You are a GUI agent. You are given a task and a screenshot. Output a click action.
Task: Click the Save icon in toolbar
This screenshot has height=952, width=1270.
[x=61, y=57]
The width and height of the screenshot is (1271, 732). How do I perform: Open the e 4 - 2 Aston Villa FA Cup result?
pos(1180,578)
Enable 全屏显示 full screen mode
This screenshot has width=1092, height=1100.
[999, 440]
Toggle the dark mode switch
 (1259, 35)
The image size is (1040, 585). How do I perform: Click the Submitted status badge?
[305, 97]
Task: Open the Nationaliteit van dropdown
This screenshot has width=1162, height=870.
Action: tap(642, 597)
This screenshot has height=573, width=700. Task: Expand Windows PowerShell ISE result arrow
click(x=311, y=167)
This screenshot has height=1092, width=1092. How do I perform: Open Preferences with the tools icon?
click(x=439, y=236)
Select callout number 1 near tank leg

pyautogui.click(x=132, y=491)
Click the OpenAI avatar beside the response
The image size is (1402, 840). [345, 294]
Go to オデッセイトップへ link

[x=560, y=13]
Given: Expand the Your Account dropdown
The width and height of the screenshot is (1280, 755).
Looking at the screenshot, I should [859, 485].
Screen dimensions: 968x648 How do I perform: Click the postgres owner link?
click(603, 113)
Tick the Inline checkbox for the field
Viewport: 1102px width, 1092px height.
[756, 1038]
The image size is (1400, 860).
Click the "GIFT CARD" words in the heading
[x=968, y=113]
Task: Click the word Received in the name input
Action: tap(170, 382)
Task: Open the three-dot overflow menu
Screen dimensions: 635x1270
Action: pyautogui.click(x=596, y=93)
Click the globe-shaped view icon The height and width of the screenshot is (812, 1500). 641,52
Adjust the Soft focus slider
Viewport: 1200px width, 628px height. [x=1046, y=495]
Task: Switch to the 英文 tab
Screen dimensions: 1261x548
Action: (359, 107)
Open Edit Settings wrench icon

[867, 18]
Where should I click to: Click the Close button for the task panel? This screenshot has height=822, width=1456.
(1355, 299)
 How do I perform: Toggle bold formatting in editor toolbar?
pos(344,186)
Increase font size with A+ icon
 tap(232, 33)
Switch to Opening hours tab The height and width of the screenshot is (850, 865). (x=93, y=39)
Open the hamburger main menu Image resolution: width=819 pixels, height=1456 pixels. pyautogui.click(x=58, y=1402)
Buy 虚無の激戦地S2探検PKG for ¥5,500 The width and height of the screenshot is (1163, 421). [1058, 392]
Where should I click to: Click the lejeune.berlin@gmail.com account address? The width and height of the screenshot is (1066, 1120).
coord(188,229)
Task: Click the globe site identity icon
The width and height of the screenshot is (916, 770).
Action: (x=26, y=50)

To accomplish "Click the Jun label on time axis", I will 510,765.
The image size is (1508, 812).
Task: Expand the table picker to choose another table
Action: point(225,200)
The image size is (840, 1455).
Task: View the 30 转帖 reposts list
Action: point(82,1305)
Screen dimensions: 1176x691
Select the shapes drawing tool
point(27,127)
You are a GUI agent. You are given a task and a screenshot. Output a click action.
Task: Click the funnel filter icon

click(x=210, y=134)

→ EXERCISE AIM
Quote exactly the line containing "Task: Click the globe site identity icon" and every later line through the end of the listing, and no other lines.

→ RESPONSE TO THIS TASK
Task: Click the globe site identity icon
The width and height of the screenshot is (916, 770).
Action: (x=26, y=50)

To accomplish "Click the Jun label on time axis", I will 510,765.
The image size is (1508, 812).
Task: Expand the table picker to choose another table
Action: point(225,200)
The image size is (840, 1455).
Task: View the 30 转帖 reposts list
Action: point(82,1305)
Screen dimensions: 1176x691
Select the shapes drawing tool
point(27,127)
You are a GUI agent. You are given a task and a screenshot. Output a click action.
Task: Click the funnel filter icon

click(x=210, y=134)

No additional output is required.